BEGIN Items
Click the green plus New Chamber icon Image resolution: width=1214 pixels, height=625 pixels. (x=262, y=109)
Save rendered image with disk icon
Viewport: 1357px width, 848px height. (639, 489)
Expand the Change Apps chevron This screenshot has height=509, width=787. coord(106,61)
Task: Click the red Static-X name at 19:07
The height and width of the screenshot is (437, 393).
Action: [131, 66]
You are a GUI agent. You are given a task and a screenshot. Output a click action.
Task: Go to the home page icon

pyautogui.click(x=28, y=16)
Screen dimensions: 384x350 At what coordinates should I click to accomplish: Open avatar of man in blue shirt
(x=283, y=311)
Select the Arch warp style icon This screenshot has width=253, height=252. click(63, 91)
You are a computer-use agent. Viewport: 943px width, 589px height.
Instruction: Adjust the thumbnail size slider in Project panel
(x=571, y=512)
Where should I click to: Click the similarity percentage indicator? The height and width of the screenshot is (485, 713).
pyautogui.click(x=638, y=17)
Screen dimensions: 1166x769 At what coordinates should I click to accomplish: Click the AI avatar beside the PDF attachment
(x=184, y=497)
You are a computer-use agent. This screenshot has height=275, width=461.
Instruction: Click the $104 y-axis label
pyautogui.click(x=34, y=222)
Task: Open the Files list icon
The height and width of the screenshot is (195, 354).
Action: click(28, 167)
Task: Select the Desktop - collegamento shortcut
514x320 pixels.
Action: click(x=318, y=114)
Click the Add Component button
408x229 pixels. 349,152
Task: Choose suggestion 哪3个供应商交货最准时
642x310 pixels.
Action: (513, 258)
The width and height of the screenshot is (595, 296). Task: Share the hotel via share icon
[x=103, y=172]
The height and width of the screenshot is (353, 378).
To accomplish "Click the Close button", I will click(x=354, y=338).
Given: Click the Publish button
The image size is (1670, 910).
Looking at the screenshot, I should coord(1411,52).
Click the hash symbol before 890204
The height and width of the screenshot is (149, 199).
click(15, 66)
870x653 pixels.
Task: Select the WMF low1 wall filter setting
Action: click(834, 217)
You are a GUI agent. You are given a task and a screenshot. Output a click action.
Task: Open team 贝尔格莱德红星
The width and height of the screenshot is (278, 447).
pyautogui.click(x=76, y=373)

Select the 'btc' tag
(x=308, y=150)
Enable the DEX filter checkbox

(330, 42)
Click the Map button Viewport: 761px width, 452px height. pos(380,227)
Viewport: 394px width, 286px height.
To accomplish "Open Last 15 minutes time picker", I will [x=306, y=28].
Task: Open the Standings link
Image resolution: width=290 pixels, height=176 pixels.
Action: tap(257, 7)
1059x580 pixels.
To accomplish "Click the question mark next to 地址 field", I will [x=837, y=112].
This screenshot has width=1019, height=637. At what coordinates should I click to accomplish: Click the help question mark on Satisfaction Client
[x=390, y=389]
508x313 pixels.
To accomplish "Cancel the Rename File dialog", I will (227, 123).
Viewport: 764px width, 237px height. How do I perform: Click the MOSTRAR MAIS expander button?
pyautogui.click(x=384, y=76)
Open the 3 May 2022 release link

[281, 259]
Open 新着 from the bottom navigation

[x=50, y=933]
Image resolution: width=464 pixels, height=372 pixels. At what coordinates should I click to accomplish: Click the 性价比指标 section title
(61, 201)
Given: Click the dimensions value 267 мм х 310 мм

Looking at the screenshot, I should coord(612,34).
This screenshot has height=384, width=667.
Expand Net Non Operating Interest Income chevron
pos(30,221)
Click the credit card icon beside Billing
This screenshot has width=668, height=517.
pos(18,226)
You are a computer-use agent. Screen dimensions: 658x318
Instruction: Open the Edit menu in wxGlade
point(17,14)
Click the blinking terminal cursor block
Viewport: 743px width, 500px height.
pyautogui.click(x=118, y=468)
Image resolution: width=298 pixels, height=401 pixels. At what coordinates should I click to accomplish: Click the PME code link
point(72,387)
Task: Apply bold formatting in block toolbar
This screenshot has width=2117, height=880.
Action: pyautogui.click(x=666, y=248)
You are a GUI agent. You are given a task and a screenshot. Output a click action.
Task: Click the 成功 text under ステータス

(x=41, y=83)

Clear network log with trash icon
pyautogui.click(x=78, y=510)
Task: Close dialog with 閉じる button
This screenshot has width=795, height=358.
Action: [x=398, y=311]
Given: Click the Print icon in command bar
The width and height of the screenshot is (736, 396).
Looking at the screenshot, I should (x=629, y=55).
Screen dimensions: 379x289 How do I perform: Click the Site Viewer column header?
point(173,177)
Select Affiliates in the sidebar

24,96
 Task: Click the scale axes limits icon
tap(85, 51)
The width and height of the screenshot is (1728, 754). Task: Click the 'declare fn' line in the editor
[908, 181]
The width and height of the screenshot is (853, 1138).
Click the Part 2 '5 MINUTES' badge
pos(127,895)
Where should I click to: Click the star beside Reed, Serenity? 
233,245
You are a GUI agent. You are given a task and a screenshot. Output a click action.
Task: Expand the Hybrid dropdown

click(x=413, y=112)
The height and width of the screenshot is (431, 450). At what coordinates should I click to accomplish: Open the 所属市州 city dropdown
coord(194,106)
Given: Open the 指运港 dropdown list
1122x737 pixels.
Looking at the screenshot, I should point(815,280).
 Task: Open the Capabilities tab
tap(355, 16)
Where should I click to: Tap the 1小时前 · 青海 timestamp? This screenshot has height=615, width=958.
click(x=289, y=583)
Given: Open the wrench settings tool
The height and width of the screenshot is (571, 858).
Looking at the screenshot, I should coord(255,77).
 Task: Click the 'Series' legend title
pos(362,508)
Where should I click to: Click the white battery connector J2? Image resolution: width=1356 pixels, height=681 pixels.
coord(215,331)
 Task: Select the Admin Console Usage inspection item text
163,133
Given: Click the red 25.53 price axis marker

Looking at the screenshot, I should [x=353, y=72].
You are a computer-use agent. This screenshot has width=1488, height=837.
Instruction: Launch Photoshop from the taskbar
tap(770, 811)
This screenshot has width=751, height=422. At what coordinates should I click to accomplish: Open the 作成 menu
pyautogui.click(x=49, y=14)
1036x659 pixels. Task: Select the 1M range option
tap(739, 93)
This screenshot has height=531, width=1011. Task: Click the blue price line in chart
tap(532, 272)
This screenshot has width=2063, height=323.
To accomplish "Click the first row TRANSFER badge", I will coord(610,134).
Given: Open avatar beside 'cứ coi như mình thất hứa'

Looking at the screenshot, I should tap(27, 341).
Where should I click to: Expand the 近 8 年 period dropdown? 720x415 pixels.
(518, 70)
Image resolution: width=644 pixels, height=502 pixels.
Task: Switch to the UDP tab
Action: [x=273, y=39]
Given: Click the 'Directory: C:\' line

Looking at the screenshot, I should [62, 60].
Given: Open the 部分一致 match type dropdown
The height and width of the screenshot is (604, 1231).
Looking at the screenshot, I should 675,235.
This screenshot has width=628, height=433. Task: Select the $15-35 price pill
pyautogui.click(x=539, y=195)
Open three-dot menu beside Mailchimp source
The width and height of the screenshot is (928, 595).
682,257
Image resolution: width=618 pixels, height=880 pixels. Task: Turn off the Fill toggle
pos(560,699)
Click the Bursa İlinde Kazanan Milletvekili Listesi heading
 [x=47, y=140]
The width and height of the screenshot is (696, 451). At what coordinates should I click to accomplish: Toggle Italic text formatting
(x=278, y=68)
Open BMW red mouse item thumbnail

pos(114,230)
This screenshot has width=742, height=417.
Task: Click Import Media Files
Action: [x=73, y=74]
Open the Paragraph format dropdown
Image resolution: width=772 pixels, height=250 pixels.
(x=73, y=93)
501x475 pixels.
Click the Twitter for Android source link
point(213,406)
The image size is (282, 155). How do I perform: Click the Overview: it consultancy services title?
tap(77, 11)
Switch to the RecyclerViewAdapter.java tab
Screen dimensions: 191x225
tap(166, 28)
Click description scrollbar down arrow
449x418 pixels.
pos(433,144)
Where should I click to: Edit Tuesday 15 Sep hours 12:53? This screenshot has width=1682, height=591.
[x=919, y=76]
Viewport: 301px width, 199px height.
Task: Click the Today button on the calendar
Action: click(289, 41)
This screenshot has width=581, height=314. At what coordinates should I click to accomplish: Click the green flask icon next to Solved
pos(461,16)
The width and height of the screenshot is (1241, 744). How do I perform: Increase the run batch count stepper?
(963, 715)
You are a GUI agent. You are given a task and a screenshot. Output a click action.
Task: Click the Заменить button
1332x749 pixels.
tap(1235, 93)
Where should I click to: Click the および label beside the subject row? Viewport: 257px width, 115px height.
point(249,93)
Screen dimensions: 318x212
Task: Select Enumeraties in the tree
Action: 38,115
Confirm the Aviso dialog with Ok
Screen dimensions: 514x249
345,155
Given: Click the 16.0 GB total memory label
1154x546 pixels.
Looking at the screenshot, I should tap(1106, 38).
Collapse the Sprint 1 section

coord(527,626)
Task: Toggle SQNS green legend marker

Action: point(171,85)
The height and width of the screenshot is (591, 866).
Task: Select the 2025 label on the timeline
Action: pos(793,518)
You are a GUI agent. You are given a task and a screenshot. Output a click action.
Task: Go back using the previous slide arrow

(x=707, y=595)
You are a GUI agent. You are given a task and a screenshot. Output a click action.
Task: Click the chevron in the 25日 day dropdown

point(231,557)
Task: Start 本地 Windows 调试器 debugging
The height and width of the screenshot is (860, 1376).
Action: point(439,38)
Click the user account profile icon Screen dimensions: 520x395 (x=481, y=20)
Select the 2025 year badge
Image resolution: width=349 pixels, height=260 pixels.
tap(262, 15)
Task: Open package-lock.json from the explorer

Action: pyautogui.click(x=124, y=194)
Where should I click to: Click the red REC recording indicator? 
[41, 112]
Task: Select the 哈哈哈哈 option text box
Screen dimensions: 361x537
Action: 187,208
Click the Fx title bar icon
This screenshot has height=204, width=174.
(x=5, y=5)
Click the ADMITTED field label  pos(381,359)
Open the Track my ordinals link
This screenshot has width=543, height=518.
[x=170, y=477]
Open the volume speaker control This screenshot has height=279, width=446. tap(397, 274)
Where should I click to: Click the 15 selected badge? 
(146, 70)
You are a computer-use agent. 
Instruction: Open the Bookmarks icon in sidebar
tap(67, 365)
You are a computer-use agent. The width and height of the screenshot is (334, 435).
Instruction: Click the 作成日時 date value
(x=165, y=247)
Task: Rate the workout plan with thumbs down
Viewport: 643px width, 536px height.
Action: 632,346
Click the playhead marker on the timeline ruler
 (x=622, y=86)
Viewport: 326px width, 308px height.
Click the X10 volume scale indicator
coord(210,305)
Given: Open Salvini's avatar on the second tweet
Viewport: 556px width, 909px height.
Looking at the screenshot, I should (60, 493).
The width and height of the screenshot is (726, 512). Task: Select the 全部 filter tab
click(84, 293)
END Items
> What you need to do
Render the entries from the line with "Image resolution: width=298" through the line with "Action: pyautogui.click(x=666, y=248)" as a numbered list, leaving out any blank lines.

> Solution
1. Image resolution: width=298 pixels, height=401 pixels. At what coordinates should I click to accomplish: Click the PME code link
2. point(72,387)
3. Task: Apply bold formatting in block toolbar
4. This screenshot has width=2117, height=880.
5. Action: pyautogui.click(x=666, y=248)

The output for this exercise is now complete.